As an engineering student, I love it when I get to use maths in my gamedev stuff. One notable example was when I was designing the attack animation for characters with hands. I spent a lot of time (and had a lot of fun!) working out how to make the player’s hand travel along the loop of a polar curve. I also varied the angle of the held weapon as the hand swung along its trajectory to make it look more like a vicious slash.
Not only was this really fun to implement, but I’m still using this fundamental code in the current version of the game as it stands now. (And it also showed that the maths you learn at school and uni can come in handy, after all!)
If there’s one thing I keep saying on this blog, it’s: “I Am Not A Pixel Artist!” Needless to say, as a solo indie game developer, pixel art eventually becomes a necessity to get a game up and running. So when I decided it was time to make some new mugshots to suit my new character designs, I decided to document the results and evaluate how I, a non-pixel artist, fared doing my most dreaded past time: pixel art.

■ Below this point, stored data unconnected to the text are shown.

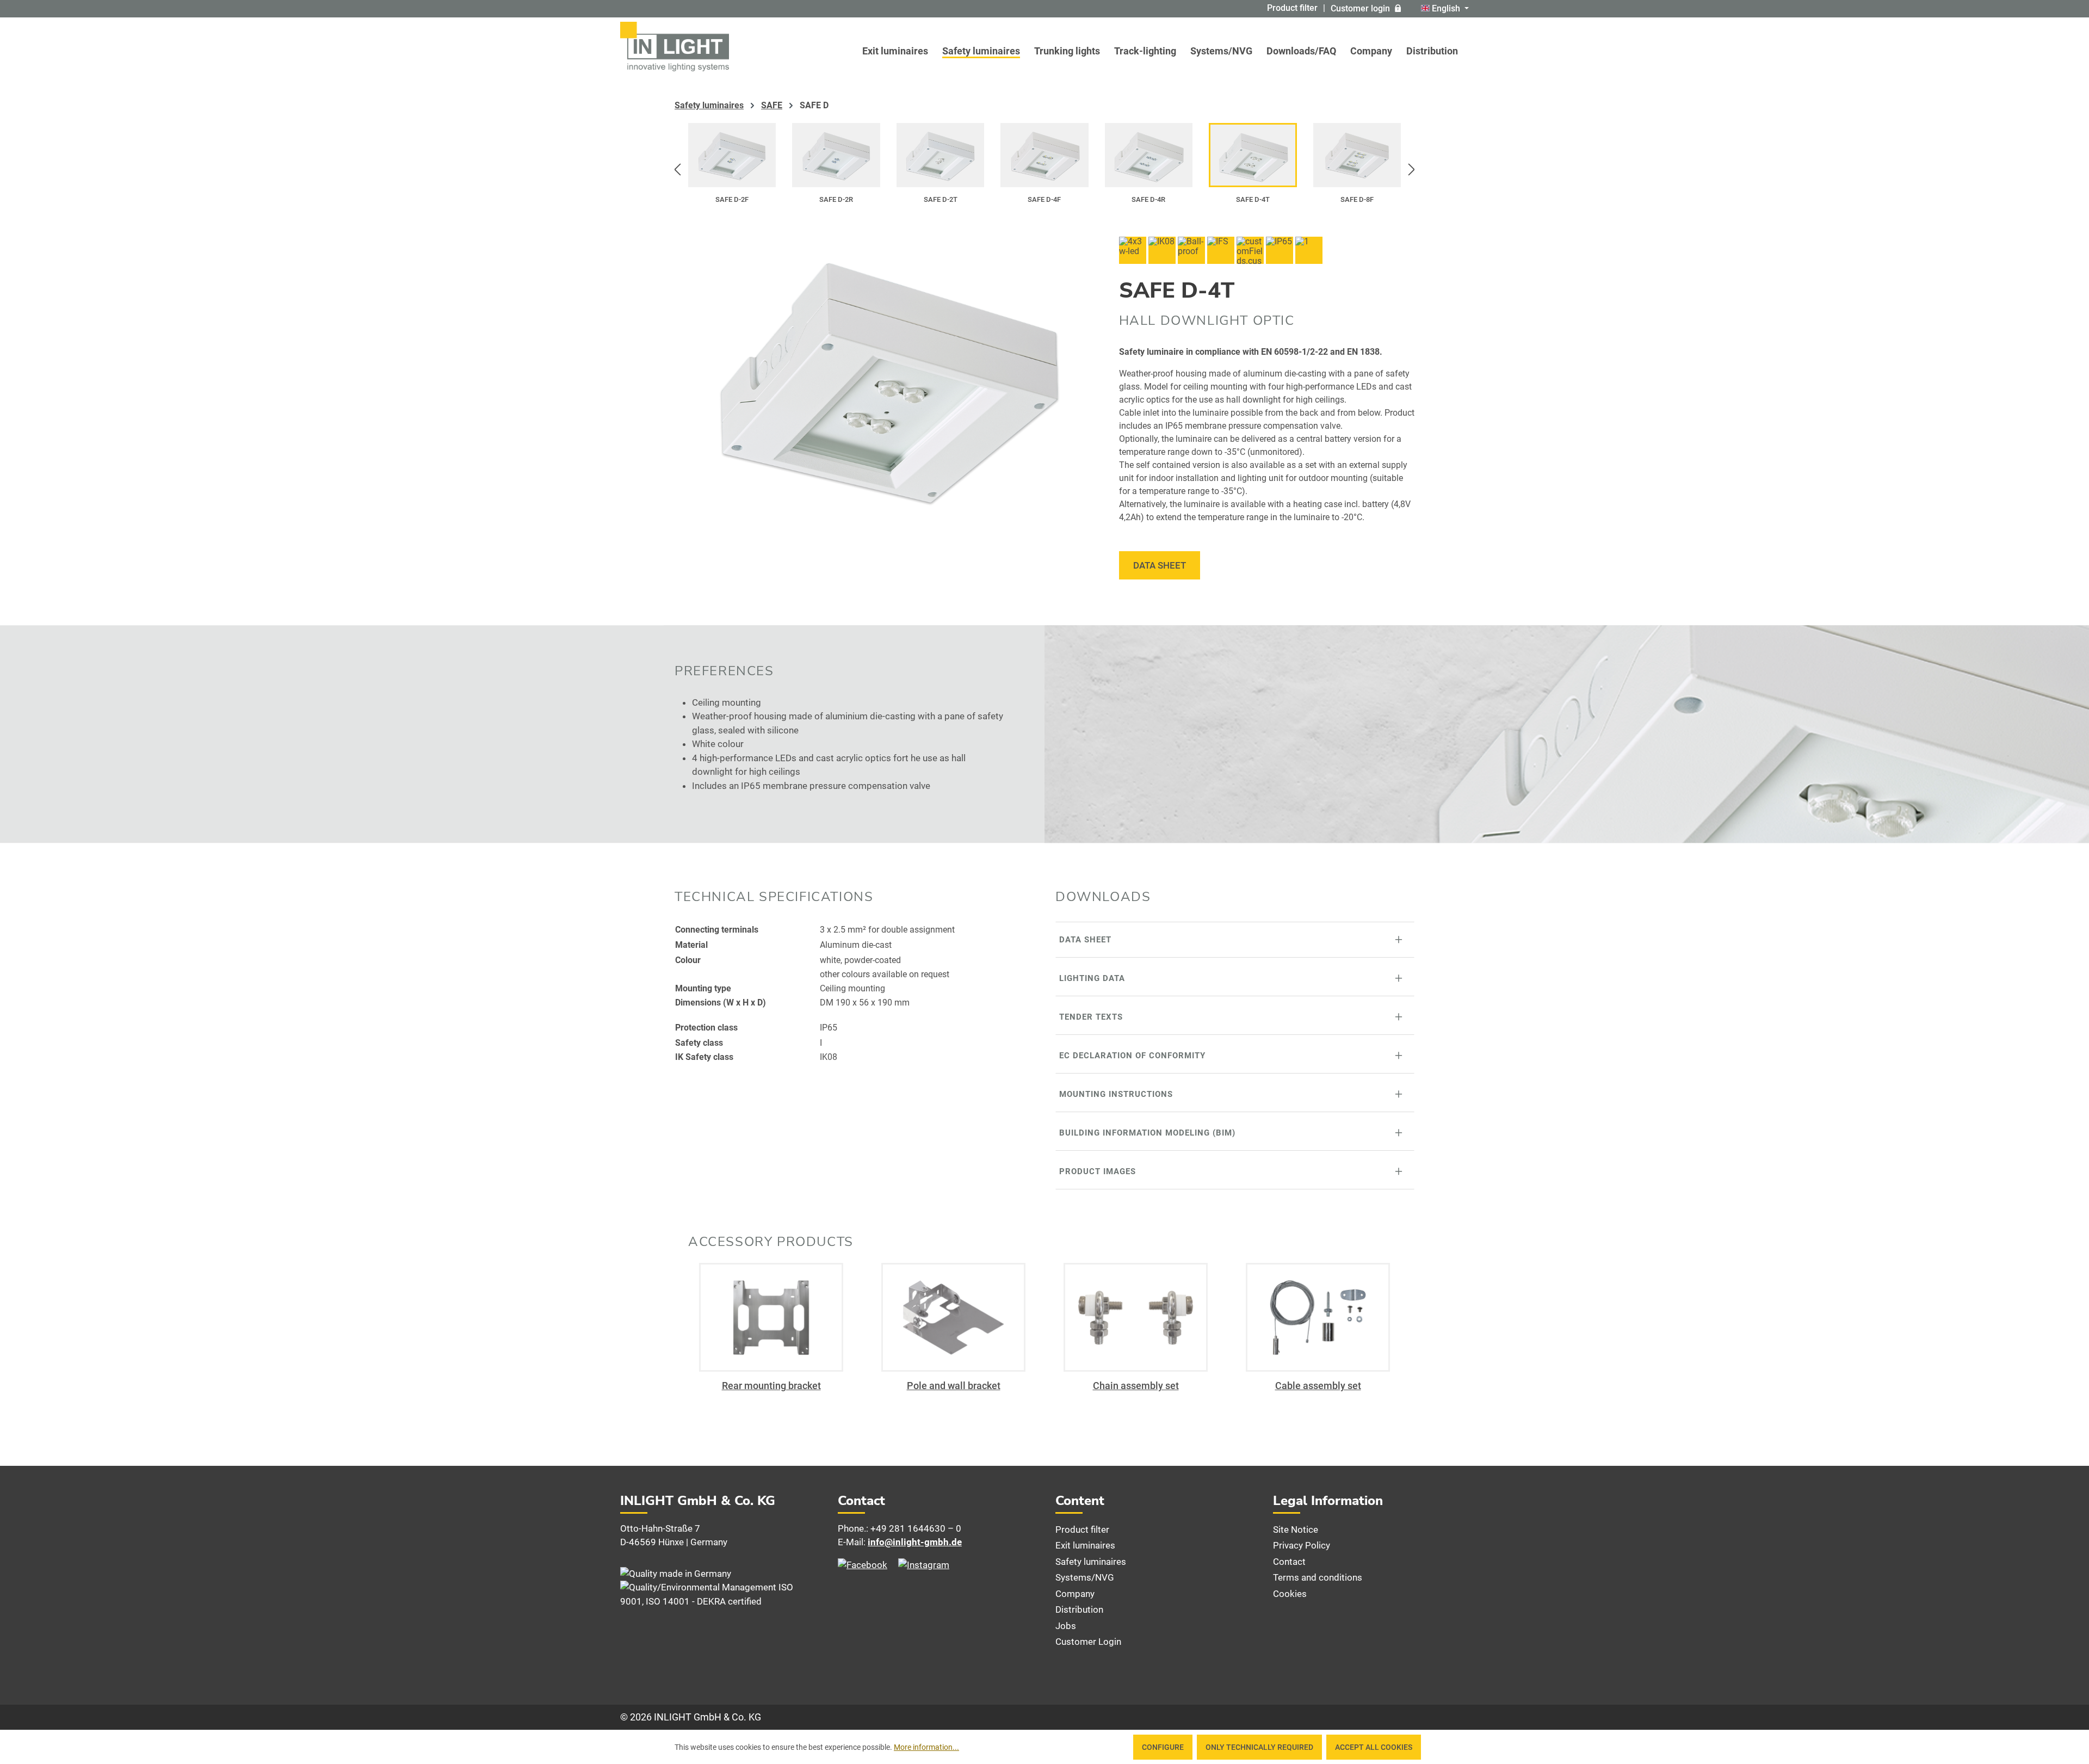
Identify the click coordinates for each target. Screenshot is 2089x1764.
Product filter (1292, 8)
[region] (1044, 170)
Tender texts (1091, 1017)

The resultant write-up became my most viewed post of all time.
I’m not quite sure why this post became so popular. Most likely, people just wanted to see how I went – or more realistically, how badly I did. The funny thing, though, is that I don’t think I did that bad a job. Even the above screenshot of Zephyr’s mugshot, which I’ve since improved quite a bit, didn’t turn out as horrendously as I thought it might.
In any case, the readers seemed happy, and I was happy. Win-win.

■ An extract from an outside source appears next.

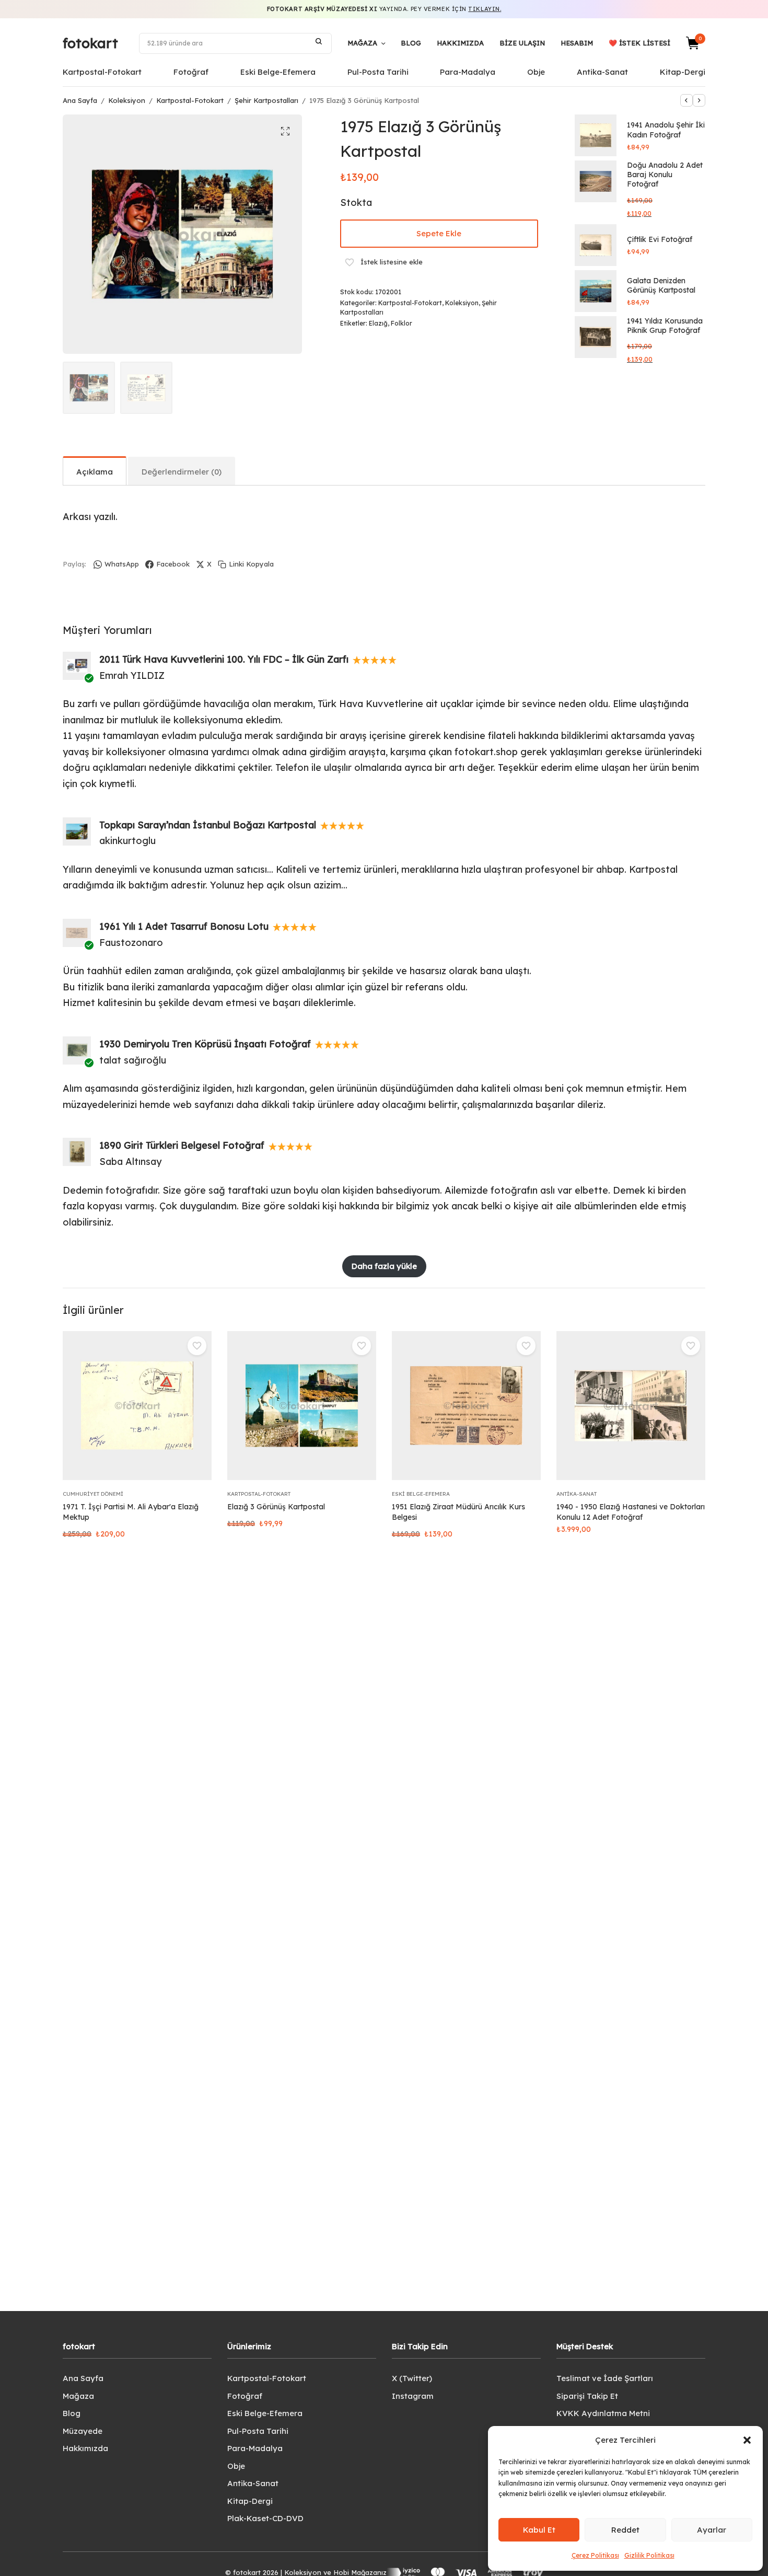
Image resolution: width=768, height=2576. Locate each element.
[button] (747, 2440)
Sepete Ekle (438, 233)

Now, before I announce the number one gamedev grievance of the past year, I also thought I’d draw some attention to another very popular post:
Though not a Gamedev Grievance, I thought this post also deserved to be on my list of highlights. At first I always found it a bit weird telling people that I’m an indie game developer, but over time I’ve come more to terms with that idea and am more comfortable talking about it. You can read more about it in the original post (link above).
Now, without further ado, the award for number one Gamedev Grievance goes to…
Oh, man. This thing practically gave me PTSD – especially when it came to the days and weeks of debugging that followed.
The aim was to design a line of sight algorithm that could reliably deal with non-rectangular rooms in dungeons. I eventually came up with an algorithm that worked by drawing expanding concentric rings around the player, which generally worked okay…
Okay, that is, with the exception of a million bugs and some very strange results that appeared in room after room after procedurally-generated room…
And then, when I implemented dynamic terrain and had to work out a way of integrating it with the line of sight algorithm, things became even messier…
Procedural generation can be both a blessing and a curse. It’s a blessing when it gives the player a huge range of different scenarios to handle, keeping gameplay fresh and exciting (and also making the whole “level design” thing much easier). It’s a curse when it gives the player such strange results that gameplay becomes confusing, frustrating, and at worst unplayable.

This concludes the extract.